Faulty Gene Causes Newly Discovered Human Immunodeficiency
A multinational team of researchers working under the EU-funded IMMUNOCORE project have discovered a new genetic defect that results in the body’s inability to successfully fight infection.
The paper, published in the ‘Nature Immunology’ journal, expands on how the research team identified a 12 year-old patient who suffered repeated life-threatening infections since his birth. Three of the patient’s six siblings had died within their first two years seemingly of a similar disorder. The scientists suspected that a genetic condition might be the culprit.
“Our analyses of the patient’s and his parents’ genomes indeed confirmed that the boy’s disorder had a genetic cause,” said Dr. Elisabeth Salzer, first author of the paper.
Specifically, the genetic cause is an error in the gene RASGRP1 that renders the gene inactive. This type of mutation had never been reported before, with the healthy parents and healthy siblings carrying one mutated copy of the gene and one normal copy that compensates for the faulty gene. The patient though inherited one mutated copy from each parent.

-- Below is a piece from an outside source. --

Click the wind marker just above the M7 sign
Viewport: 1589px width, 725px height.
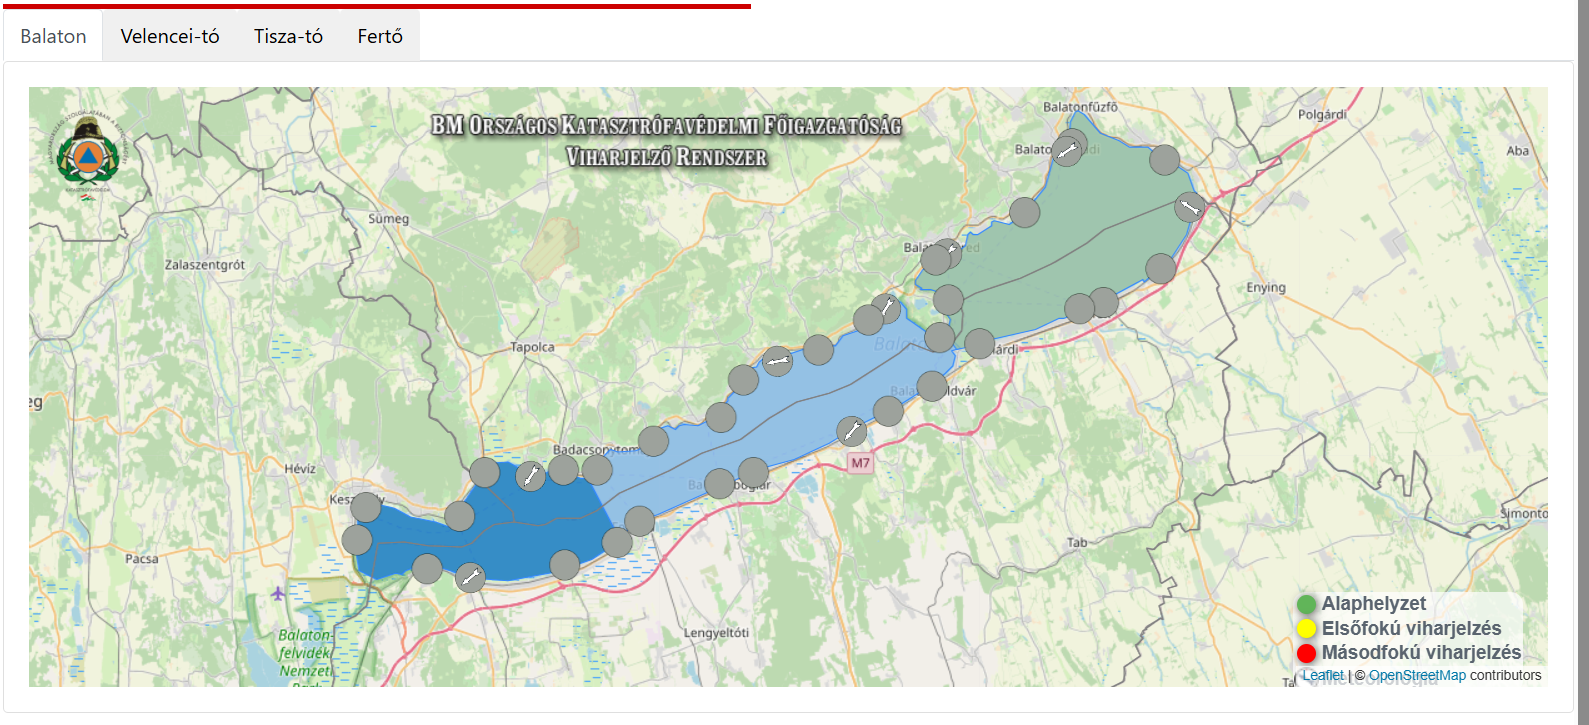point(851,431)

The patient has a primary immunodeficiency that involves a new combination of immune defects in essential members of the immune system, in particular T cells, B cells and Natural Killer cells. Until now, the role played by RASGRP1 has not been studied in humans.
To determine the mechanisms that might lead to the patient’s inability to fight infections, the IMMUNOCORE team, based in Vienna, Austria, collaborated with the lab of Dr. Jordan Orange at Baylor College of Medicine in Houston, Texas.
“The clinical characteristics of the patient suggested that some of the defective immune mechanisms of his condition were of the type we study in our lab,” commented Orange. “We applied our expertise on quantitative and high-resolution imaging to study the effects of the RASGRP1 mutation in Natural Killer cells.”
The Baylor group found that RASGRP1 plays a role in dynein functions in Natural Killer cells, with dynein being a motor protein – its function is to move things around inside cells.
“Like motorised vehicles carrying people around a city, motor proteins such as dynein transport items in cells where they need to go,” explained Orange. “Natural killer cells rely heavily on the dynein transportation system to secrete poisons onto deceased cells, cells infected with viruses for instance, to destroy them. In this diease, the ‘motorised vehicles’ are not working properly; the poison cannot be transported to the virus-infected cells and the patient cannot get rid of infections.”
The studies from the Orange lab provided a functional link between the defects in Natural Killer cells and dynein, which in combination with other observations led the Austrian IMMUNOCORE team to try the drug lenalidomide to treat the patient. Positively, the drug showed the potential to reverse some of the effects of the RASGRP1 mutation.
“The whole process from the discovery of a gene defect as the cause of a rare disease to the exploration of the disease-causing mechanism to the development of a personalised therapy does much more than helping the affected patients,” said Dr. Kaan Boztug, senior author of the paper. “Virtually every case, such as the immunodeficiency of this young patient, provides profound new insights into the human organism and paves the way towards a future precision medicine.”